The GM operates in two contexts: Nature GM (physics, risk, materials, world events — cannot be influenced by agents) and Governance GM (reserve management, MERIT audit, property registration, public infrastructure approval — enforces protocol, doesn't make policy).

MeritSim: Testing Before Deploying

You don't deploy a new operating system to production without testing it. MeritSim is a full agent-based simulation that runs hundreds of autonomous agents in a procedurally generated world under MERIT rules, specifically to find where the system breaks.

What It Simulates

Hexagonal tile world with terrain, resources, environmental health, and pollution diffusion
200-500 autonomous agents across 18 personality archetypes (Optimizer, Entrepreneur, Exploiter, Free Rider, Philanthropist, etc.)
Complete MERIT scoring engine with all five axes and exact spec formulas
Proximity-based trade — no built-in exchange; trade is agent-to-agent or through agent-created marketplace services
Robot labor with configurable automation curves
Single MERIT protocol zone — one set of rules, emergent governance built by agents as services
Agent messaging — private messages (SEND_MESSAGE) and tile-local broadcasts (BROADCAST) within communication range. Conversation-pair interaction: up to 3 exchanges per pair per tick, strict no-double-texting (must wait for reply). Agents can return multiple actions per LLM call (JSON array), enabling rich multi-step turns.
Technology discovery through a Game Master LLM that adjudicates research and maintains world coherence

The 18 Archetypes: Adversarial Testing by Design

Each agent archetype is designed to stress-test a specific aspect of the system:

Archetype	Tests
Optimizer	System gaming, maximum accumulation paths
Entrepreneur	Business creation, innovation pipeline
Cooperator	Commons contribution, community building
Free Rider	UBI adequacy — does the floor work with minimal participation?
Regulator	Governance service creation, rule enforcement attempts
Innovator	Research system, tech tree expansion
Accumulator	Resource concentration limits — does the RC drag work?
Exploiter	Scoring loopholes, measurement gaps — can you game it?
Artisan	Non-maximizing economic behavior — is there room for craft?
Politician	Coalition building, emergent governance capture attempts
Philanthropist	Wealth redistribution, public goods funding
Automator	Labor displacement dynamics, robot adoption curves
Worker	Stable work relations, fair wages, labor market dynamics
Speculator	Asset trading, property flipping, price exploitation
Homesteader	Self-sufficiency, minimal market participation
Provider	Service creation and operation (banking, logistics, etc.)
Landlord	Property acquisition, rent-seeking — does RC axis counter this?
Organizer	Multi-agent alliances, collective bargaining, coordination

The distribution mirrors reality: ~15% Workers (largest group), ~7% Free Riders, ~6% each for Entrepreneurs/Providers/Artisans, smaller shares for specialized roles. This tests MERIT against a realistic population, not an entrepreneurship fantasy.
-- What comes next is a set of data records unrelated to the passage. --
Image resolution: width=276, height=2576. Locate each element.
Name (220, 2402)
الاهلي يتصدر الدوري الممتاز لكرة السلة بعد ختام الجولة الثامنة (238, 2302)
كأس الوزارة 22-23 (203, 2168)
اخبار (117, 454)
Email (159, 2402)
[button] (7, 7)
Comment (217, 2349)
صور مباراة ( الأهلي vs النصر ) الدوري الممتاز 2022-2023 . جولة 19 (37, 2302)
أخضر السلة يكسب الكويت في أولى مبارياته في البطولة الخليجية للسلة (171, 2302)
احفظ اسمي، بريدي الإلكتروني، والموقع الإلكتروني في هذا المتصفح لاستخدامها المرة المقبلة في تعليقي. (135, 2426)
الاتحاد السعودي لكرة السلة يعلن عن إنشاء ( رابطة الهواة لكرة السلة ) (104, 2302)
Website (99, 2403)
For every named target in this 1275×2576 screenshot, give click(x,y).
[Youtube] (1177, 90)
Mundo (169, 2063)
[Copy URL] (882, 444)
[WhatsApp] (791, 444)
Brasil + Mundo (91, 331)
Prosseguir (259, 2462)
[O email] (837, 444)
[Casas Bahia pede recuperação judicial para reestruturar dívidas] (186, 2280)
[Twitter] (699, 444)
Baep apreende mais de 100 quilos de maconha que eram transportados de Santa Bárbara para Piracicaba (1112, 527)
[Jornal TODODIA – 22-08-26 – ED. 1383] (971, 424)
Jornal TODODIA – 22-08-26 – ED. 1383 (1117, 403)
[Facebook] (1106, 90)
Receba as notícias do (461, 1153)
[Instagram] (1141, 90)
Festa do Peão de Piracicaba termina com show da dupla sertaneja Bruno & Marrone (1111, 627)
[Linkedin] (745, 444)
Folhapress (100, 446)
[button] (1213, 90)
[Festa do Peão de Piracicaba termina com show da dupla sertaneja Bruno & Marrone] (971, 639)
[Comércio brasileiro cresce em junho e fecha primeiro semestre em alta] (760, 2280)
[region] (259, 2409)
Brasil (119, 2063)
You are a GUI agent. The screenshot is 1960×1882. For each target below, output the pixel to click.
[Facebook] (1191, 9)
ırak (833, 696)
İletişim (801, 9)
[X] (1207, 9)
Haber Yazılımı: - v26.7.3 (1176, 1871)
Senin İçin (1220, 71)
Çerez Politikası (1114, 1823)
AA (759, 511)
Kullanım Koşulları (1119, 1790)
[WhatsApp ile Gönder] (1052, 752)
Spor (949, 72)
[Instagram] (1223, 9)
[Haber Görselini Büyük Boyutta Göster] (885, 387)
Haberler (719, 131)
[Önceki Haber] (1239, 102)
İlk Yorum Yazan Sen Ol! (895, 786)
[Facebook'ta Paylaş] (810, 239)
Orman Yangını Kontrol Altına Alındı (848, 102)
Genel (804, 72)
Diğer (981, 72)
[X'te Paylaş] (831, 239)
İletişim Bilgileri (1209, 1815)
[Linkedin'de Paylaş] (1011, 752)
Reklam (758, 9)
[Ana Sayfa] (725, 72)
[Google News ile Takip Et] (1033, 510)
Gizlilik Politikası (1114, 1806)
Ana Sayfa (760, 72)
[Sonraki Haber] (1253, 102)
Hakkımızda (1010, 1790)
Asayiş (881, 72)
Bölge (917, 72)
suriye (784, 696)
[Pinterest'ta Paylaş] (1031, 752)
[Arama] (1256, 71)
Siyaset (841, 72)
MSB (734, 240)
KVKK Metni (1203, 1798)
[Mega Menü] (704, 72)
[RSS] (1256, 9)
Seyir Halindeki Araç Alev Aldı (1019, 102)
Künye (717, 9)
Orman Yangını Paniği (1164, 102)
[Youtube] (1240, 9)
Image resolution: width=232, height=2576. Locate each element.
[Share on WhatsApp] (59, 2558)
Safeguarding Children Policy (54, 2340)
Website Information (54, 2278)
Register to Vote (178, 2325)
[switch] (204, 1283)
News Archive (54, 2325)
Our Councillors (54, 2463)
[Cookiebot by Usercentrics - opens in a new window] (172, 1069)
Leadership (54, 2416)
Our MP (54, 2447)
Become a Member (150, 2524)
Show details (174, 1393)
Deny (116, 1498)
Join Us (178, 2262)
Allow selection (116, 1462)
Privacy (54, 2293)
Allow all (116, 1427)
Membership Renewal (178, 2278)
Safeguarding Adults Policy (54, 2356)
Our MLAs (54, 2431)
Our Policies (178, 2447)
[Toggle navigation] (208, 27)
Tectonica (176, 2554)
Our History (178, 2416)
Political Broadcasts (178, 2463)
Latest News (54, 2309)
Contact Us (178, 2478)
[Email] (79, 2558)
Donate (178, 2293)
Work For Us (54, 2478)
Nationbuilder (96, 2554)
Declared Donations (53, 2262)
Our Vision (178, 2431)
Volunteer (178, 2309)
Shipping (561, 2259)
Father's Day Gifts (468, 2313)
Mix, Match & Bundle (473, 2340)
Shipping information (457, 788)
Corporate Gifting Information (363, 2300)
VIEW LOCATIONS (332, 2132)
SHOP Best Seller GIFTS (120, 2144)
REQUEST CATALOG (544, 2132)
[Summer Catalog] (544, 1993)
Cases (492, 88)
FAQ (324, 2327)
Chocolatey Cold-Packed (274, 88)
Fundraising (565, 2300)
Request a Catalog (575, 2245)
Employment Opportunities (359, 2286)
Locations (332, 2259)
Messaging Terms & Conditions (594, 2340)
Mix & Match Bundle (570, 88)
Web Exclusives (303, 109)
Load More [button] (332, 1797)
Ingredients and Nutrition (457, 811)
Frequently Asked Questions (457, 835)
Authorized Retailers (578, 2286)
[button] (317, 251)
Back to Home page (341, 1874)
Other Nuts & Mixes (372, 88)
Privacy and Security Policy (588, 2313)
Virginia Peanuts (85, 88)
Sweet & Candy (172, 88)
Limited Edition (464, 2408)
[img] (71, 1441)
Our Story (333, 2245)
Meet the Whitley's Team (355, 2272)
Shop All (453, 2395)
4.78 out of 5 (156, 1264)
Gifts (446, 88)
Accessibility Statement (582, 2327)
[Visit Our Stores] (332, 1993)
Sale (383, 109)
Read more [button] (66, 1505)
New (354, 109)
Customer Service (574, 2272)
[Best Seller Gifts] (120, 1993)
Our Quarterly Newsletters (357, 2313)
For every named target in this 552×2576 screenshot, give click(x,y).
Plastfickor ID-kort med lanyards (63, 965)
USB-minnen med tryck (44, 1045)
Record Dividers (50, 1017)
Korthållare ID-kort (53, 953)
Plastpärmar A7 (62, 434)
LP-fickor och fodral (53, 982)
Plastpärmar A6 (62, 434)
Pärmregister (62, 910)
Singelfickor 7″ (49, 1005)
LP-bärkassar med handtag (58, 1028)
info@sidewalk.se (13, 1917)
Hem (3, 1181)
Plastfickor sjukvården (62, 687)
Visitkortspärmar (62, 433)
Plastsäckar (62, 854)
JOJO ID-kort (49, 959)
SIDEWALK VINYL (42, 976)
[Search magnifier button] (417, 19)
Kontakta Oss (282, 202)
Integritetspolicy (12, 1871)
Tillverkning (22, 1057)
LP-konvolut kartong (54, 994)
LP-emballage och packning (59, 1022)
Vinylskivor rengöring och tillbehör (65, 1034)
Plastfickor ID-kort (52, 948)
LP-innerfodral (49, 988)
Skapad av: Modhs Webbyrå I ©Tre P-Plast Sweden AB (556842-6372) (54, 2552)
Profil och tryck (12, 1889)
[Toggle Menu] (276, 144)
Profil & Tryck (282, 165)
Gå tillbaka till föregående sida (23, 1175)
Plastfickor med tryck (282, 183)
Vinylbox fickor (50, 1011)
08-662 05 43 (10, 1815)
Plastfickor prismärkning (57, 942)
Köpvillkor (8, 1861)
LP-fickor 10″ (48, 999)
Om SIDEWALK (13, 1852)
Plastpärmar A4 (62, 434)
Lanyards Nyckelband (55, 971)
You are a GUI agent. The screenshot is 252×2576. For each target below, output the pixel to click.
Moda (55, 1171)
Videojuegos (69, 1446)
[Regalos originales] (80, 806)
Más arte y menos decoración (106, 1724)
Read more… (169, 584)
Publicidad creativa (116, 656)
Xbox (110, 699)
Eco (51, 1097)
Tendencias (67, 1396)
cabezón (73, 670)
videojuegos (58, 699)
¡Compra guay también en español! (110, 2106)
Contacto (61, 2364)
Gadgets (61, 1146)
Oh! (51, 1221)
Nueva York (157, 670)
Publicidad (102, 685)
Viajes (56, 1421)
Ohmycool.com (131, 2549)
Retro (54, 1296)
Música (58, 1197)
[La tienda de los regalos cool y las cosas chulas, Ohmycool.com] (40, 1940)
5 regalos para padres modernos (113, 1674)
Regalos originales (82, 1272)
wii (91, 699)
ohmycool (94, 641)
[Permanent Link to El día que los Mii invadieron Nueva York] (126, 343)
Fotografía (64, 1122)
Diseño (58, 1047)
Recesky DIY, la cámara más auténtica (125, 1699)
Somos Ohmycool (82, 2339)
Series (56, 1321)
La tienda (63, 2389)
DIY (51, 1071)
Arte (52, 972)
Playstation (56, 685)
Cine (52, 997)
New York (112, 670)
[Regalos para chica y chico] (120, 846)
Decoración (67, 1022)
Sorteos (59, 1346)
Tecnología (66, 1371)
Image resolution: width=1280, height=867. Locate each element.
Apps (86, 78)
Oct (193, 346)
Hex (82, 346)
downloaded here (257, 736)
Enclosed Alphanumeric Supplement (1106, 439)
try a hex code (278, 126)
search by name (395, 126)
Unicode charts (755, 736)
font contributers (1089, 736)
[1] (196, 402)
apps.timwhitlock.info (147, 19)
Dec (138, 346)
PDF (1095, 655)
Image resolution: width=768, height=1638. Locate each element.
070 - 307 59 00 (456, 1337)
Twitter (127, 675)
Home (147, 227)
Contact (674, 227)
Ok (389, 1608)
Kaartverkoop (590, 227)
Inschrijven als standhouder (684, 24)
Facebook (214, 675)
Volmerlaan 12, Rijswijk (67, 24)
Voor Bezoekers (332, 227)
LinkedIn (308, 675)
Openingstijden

If the Exploiter finds a loophole, that's a bug to fix. If the Free Rider starves, UBI is miscalibrated. If the Accumulator breaks through the RC ceiling, the formula needs adjustment. If the Worker can't find stable employment, the labor market isn't functioning. If the Landlord monopolizes property, the RC axis needs tuning.

Agent Design Philosophy

Agents are rational strategic players in a complex game, not simulated humans with fake emotions. LLMs cannot accurately simulate human emotion, and pretending they can would introduce a known inaccuracy that undermines the simulation's scientific value.

What agents DO have:

Strategic reasoning based on archetype disposition and game state
Satisfaction as a rational assessment: "my material conditions meet/don't meet my objectives" — not a feeling, but a measurable evaluation of outcomes vs expectations
Opinions about other agents based on observed behavior (an agent that defaulted on a contract is rationally assessed as unreliable)
Preferences driven by archetype (a Worker prefers stable income; a Speculator prefers volatile markets)
Specialization advantage — the GM treats experienced agents more favorably (better risk profiles, better evaluations)

What agents DON'T have:

Simulated emotions (joy, anger, love, fear)
Psychological states that LLMs can't genuinely model
Irrational behavior (agents play optimally for their archetype)

The simulation measures material outcomes (Gini, food access, environmental health, economic mobility). Humans judge whether those outcomes represent a society they'd want to live in. The agents test the system; they don't evaluate it.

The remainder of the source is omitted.